Philippa Guppy, médecin britannique volontaire pendant quelques mois à Hospice of Africa, sort tout juste de consultation. Elle a vu ces derniers temps les cancers les plus avancés de sa carrière, chez des patients qui n’avaient pas accès à la chirurgie, à la chimiothérapie ou à la radiothérapie, mais elle n’a pas noté un seul cas d’addiction. « Je n’ai encore jamais vu un patient dire qu’il a épuisé ses doses de morphine orale parce qu’il en a trop pris ou parce qu’il en a fait autre chose, et je ne me suis jamais inquiétée de la possibilité d’une addiction », indique-t-elle. Mais les temps sont devenus durs : l’addiction aux opiacés aux États-Unis a retourné l’opinion publique américaine contre les pionniers du sirop de morphine. La baisse drastique des financements s’est traduite par des départs d’infirmières et des coupes sur les salaires du personnel restant. Pour Jacqui, l’équation est simple : « Nous n’avons pas le privilège d’être soutenues par le secteur public. Pour nous, c’est le soutien des donateurs ou rien. » Un combat qu’infirmières et volontaires continuent de livrer au jour le jour pour assurer une fin de vie digne à leurs deux milliers de patients.

FIN DE VIE

Objectif : former toute l’Afrique

→ « Hospice of Africa Ouganda » a été créée en 1993 par Anne Merriman, venue du Kenya, où elle avait développé un service de soins palliatifs et pris conscience de l’ampleur du besoin dans le continent. Auparavant, seuls l’Afrique du Sud et le Zimbabwe, pays relativement plus riches, disposaient d’une telle offre de soins.

→ « Hospice of Africa Ouganda » a été conçue dès l’origine comme un modèle : une fois le modèle éprouvé en Ouganda, l’objectif a été de former les soignants au-delà des frontières.

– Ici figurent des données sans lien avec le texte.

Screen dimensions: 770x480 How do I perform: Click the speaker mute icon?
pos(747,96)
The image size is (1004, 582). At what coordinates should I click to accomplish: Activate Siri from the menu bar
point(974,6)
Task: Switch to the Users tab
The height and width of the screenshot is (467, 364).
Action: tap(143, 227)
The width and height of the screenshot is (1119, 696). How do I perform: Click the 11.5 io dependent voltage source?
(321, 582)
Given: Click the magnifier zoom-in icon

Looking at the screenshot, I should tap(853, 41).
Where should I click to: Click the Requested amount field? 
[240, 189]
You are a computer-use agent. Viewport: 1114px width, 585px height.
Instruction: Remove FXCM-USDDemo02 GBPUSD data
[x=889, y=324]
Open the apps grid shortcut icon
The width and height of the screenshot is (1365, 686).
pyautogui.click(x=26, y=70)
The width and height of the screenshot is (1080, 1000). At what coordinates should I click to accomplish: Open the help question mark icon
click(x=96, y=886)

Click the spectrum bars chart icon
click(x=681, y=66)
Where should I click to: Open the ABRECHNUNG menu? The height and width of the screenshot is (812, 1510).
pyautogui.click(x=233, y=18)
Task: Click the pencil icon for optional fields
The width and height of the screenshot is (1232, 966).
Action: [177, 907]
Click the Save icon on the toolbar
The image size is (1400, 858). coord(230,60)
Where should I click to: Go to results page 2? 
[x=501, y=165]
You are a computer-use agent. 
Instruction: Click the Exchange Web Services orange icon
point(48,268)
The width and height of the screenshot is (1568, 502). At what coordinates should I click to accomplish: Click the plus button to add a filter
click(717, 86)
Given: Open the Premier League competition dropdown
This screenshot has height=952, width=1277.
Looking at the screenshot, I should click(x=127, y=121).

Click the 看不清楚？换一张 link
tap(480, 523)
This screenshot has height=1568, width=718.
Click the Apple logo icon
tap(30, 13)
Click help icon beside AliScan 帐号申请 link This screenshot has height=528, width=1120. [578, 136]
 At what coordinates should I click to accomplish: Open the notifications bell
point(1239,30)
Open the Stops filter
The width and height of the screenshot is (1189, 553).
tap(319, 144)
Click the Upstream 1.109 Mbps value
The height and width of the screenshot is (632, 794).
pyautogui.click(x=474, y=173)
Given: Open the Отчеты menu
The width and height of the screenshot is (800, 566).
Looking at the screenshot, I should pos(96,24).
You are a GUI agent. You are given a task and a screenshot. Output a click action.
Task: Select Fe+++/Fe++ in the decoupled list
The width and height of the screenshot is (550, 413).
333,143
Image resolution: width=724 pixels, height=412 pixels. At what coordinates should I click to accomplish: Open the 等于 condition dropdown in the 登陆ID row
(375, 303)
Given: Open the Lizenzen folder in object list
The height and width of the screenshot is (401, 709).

Depuis 2009, infirmières et infirmiers, médecins, et parfois assistants sociaux, viennent de tout le continent dans le cadre de programmes internationaux pour suivre des formations aux soins palliatifs. Il existe des sessions d’initiation de quelques jours, et des cycles de plusieurs mois.

→ L’association « Hospice of Africa France » aide à favoriser la transposition de l’expérience ougandaise, pays anglophone, aux pays d’Afrique francophone, en collectant des fonds pour financer la traduction de toute la documentation disponible.